*EXERCISE PROMPT:*
Take the entries below and print only the lines from the one with "Task: Select the Thứ sáu 25/10/2024 date line" through the one with "You are a computer-use agent. The", exactly as they stand, both ends included.

*RECORD EXTRACTS:*
:::::
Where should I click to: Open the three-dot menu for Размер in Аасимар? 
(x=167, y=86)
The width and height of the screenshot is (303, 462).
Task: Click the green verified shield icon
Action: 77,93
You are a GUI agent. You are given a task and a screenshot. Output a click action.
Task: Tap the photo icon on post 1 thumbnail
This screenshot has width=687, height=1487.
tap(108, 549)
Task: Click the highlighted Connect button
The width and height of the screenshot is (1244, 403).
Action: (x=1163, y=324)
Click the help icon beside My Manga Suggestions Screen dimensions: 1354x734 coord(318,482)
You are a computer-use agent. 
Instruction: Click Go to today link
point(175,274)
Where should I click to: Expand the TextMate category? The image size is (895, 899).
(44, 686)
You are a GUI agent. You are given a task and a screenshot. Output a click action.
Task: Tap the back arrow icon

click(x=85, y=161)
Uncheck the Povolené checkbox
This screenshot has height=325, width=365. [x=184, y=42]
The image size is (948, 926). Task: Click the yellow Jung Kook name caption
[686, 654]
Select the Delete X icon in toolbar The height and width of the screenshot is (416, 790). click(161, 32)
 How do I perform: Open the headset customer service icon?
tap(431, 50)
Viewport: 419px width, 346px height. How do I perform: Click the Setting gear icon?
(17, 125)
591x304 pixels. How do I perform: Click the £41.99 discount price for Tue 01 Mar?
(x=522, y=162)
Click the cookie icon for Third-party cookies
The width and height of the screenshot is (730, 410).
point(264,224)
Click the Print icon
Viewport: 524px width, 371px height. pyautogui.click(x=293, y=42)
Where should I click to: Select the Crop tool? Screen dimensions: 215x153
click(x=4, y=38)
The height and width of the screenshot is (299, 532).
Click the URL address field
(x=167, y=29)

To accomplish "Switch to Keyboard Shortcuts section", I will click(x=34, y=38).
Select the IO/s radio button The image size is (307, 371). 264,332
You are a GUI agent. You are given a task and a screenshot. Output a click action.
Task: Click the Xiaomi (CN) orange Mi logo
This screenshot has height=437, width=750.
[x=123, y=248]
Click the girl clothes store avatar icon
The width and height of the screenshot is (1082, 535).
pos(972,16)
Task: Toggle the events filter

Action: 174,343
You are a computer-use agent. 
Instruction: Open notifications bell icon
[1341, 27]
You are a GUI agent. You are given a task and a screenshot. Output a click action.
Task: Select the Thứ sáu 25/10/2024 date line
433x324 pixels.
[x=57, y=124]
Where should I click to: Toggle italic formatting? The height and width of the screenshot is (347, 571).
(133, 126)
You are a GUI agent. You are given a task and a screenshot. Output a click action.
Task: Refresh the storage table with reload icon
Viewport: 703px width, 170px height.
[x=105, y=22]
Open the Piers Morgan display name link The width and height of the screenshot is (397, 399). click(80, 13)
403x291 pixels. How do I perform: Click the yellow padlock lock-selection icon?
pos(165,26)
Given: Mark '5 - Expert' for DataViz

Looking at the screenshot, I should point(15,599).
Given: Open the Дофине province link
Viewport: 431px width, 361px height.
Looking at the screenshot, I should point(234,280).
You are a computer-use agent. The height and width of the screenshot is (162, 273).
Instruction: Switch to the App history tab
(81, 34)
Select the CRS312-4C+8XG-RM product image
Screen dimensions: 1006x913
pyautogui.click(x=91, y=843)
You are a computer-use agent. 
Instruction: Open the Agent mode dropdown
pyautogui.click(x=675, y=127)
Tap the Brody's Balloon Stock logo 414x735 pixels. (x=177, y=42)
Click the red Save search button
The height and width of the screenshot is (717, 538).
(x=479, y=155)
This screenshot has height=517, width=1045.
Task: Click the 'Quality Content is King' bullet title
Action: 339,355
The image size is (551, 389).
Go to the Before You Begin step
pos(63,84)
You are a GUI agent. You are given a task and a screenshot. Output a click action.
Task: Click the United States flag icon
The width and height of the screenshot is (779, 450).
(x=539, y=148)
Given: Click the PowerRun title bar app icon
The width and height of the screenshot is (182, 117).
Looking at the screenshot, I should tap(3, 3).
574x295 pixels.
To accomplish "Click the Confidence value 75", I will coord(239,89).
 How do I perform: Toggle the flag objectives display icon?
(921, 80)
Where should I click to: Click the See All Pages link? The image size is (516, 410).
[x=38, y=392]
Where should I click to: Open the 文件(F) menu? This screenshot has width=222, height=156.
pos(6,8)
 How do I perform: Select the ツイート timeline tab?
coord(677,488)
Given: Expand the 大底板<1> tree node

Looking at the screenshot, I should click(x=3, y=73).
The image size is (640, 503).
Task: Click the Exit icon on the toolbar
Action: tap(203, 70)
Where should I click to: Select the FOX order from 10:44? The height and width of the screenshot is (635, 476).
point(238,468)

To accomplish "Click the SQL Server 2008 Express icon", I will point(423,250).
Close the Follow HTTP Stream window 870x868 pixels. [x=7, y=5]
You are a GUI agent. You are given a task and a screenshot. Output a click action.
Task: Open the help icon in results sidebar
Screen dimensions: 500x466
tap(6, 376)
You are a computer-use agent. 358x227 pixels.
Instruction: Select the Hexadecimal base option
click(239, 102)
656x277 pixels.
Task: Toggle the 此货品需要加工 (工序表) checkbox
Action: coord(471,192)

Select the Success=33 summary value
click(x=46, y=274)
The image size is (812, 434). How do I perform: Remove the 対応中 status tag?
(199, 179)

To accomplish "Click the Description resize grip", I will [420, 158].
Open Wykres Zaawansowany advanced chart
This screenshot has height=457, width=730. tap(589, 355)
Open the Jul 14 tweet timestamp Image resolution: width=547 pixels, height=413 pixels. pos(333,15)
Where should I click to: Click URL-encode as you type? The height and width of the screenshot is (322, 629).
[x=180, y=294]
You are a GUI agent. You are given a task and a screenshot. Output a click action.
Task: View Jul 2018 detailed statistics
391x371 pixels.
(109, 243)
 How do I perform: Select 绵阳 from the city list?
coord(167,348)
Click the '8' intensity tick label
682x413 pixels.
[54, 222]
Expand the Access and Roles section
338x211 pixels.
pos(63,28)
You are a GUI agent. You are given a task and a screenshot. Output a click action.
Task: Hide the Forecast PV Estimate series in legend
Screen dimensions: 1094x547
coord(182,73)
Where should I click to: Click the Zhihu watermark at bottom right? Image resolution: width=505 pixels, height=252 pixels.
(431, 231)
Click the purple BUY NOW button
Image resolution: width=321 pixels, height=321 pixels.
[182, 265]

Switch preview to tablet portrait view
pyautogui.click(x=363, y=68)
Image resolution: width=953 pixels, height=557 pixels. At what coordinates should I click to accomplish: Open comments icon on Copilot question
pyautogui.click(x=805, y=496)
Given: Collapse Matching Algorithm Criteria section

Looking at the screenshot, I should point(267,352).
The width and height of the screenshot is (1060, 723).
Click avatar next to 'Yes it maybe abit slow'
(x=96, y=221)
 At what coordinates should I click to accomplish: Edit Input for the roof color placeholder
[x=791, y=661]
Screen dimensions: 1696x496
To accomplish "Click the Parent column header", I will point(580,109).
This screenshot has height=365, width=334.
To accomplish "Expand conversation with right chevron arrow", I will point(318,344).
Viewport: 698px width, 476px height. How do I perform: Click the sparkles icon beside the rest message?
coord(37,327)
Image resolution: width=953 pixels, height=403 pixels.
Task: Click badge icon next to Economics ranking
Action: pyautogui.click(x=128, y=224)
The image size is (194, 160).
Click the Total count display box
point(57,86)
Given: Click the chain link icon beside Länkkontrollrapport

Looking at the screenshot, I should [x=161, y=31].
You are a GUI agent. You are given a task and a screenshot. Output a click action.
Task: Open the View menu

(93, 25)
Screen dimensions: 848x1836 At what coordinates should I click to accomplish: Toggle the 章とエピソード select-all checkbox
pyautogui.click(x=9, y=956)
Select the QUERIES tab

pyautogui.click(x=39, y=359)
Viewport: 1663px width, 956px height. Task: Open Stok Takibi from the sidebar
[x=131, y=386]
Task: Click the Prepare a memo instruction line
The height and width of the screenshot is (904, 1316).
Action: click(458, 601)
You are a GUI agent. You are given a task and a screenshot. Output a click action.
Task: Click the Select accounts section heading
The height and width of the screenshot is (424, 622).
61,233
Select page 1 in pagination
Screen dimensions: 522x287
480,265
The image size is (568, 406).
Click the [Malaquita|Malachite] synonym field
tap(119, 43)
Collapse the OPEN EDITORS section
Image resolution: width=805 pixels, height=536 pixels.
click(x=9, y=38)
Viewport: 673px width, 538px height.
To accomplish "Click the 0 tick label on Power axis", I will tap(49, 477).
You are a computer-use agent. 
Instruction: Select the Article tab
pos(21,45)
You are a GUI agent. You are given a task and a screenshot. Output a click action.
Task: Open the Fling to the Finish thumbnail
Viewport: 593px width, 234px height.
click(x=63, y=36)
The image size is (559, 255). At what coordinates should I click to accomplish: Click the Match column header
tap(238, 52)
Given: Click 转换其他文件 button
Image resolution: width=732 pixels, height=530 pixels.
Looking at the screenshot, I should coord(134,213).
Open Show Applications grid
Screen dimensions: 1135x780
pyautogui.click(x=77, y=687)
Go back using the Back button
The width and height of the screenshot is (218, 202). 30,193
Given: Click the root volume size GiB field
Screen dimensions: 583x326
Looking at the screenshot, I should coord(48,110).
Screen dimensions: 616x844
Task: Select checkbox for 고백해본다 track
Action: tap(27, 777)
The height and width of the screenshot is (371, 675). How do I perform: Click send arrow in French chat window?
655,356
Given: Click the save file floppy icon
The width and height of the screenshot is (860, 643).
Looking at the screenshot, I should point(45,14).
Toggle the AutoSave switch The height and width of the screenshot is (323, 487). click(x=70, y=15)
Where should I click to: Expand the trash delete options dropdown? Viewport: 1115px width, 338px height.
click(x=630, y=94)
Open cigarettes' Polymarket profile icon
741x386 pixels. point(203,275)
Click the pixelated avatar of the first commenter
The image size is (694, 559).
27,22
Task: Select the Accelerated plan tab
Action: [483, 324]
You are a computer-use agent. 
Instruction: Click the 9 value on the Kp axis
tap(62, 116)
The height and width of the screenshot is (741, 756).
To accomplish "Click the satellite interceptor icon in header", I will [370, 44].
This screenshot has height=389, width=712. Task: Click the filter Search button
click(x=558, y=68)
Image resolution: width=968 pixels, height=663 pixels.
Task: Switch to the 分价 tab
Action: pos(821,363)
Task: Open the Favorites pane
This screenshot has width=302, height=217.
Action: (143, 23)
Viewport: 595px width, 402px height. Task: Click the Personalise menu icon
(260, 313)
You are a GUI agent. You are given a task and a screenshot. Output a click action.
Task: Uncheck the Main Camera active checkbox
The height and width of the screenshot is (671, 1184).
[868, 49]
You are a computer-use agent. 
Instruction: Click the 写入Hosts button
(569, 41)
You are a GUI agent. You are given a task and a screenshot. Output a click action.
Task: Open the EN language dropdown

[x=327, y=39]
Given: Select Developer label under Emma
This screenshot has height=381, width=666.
:::::
*EXERCISE ANSWER:*
Task: Select the Thứ sáu 25/10/2024 date line
433x324 pixels.
[x=57, y=124]
Where should I click to: Toggle italic formatting? The height and width of the screenshot is (347, 571).
(133, 126)
You are a GUI agent. You are given a task and a screenshot. Output a click action.
Task: Refresh the storage table with reload icon
Viewport: 703px width, 170px height.
[x=105, y=22]
Open the Piers Morgan display name link The width and height of the screenshot is (397, 399). click(80, 13)
403x291 pixels. How do I perform: Click the yellow padlock lock-selection icon?
pos(165,26)
Given: Mark '5 - Expert' for DataViz

Looking at the screenshot, I should point(15,599).
Given: Open the Дофине province link
Viewport: 431px width, 361px height.
Looking at the screenshot, I should point(234,280).
You are a computer-use agent. The height and width of the screenshot is (162, 273).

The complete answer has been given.